Hulorn had not impressed him overmuch, but he had not taken the Uskevren boy for a fool. The Shadovar could not be trusted.

Roen nodded. “It could be another lie of the overmistress.”

Abelar put it from his mind. “It does not matter now. Saerb is our concern.”

Regg said, “The overmistress will use Yhaunn to justify slaughter, Abelar. Forrin will raze Saerb to the ground. Those who do not flee will die.”

Abelar stared him in the face, then Roen. “Not on our watch.”

Regg nodded, and so did Roen.

“My lord, there is yet more,” said Roen. “During the attack from the sea, a small force attacked the Hole—”

“Attacked the Hole?!” Regg exclaimed.

Roen nodded and continued. “Your father disappeared in the attack.”

Hope rose in Abelar. “Disappeared? Escaped, you mean?”

Roen shrugged. “This was days ago, my lord. There is no word of him since.”

“But he escaped?” Regg prompted.

Abelar understood Roen’s point. “Or he was taken.”

“Taken?” Regg asked. “By whom? The Shadovar?”
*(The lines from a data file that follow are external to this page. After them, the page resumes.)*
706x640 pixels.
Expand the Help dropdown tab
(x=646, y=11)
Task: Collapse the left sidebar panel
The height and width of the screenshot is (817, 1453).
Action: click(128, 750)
Abelar shrugged. There was no way to know. If his father were alive and freed, he would have contacted Abelar if he were able. Perhaps he was wounded. Or perhaps he was held against his will by those who had taken him. He shook his head.

“My father is beyond my aid for now. Saerb needs us. As soon as the men are ready, we ride.”

Roen swallowed. “My lord, I hesitate to bring this to your attention, but…”

Abelar waved him on impatiently.

“There is disease in the village.”

“What kind of disease?”

Roen blanched. “It is terrible, my lord. The sufferers cough

blood until they can expel it no more and drown in their own fluids. The village elder believes a group of refugees who passed through the village a tenday ago may have carried the disease. A family is afflicted. The husband already has succumbed and the wife and their children are bedridden. The crone who tended them has died herself and no one else in the village will look after them. Jiiris has looked to them but…” Roen looked down at his feet. “The meager gifts granted me by the Morninglord are insufficient to the task. I cannot cleanse them.”